Devletin 12 Eylül öncesi sol'a karşı, büyük oranda istifade ettiği bu insanlar, bu sefer de bölücülüğe karşı koyma adı altında istihdam ediliyorlardı. Varlıklarını ve meşruiyetlerini hep bu tür "tepkisel" çıkışlarda arayan ve bulan bu kişilerin, mafya ve devletle ilişkileri de "ortada duran" onlarca, yüzlerce gence "güvence" veriyordu.

MHP'nin seçim öncesi İslami hassasiyet konusunda daha öncelikli davranan çevrelerde ve bölgelerde bu duyarlılığa oynaması ve "28 Şubat sürecinin olumsuzluklarının üstesinden ancak biz geliriz" şeklindeki iddiaları, ülkücü kimliğin eklektizmi, pragmatizmi ve devletçi tutumu bilindiğinde ciddiye alınır gibi gözükmemektedir.

MHP'nin en hassas gözüktüğü Türkçülük konusundaki yaklaşımının ölçülerini bile; Azerbaycan-Ermenistan savaşı esnasında, Ermenistan yetkilileriyle Türkiye arasındaki ilişkileri kurmadaki gayretlerinde görebiliriz. Her daim öncelediği Türklük konusunda bile bu denli pragmatik yaklaşım sergileyenlerden, İslam söz konusu olduğunda da pek fazla bir şey beklenmemelidir.

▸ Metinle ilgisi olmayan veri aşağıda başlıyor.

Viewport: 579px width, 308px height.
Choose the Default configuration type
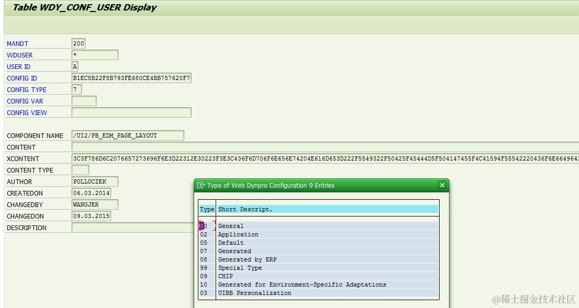231,243
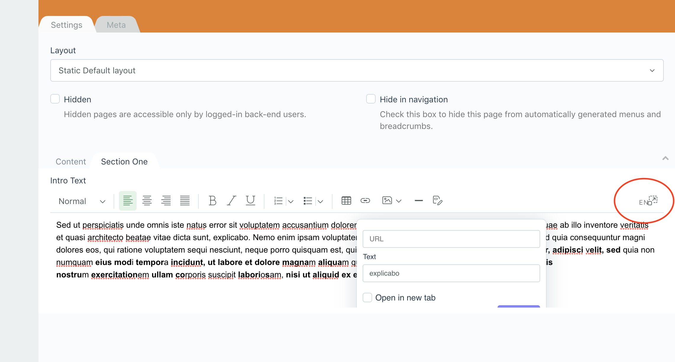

MHP'nin İslamcılığını Zekeriya Beyaz mı temsil edecektir, yoksa 95 seçimlerinde partiye girip Türkçe ezan çığlıkları atan Nusret Demiral gibiler mi?!

Partimiz; "rejim bunalımı yaratan FP'den uzak duracaktır" tarzındaki açıklamalara bakılırsa, MHP'nin İslam anlayışının "Devletin Bahçesini" dokunulmaz kılan, İslam'ı dağa, bayıra mahkum eden bir çerçeveye sığdırılacağı görülür.

Bir de MHP'nin seçim öncesi "yolsuzlukları biz önleyeceğiz" şeklinde bir iddiası ve sloganı vardı ki, insanı "derin derin" düşündürtüyordu.

Hasılı Türkiye siyaseti "dün dündür, bugün bugündür" vecizesini(!) bayraklaştıranların bu bayrağı, elden ele tutuşturarak sürdürdükleri "bayrak yarışı" görüntüsüne doğru hızla yol aldıkça "yolun sonu" da yaklaşmaktadır.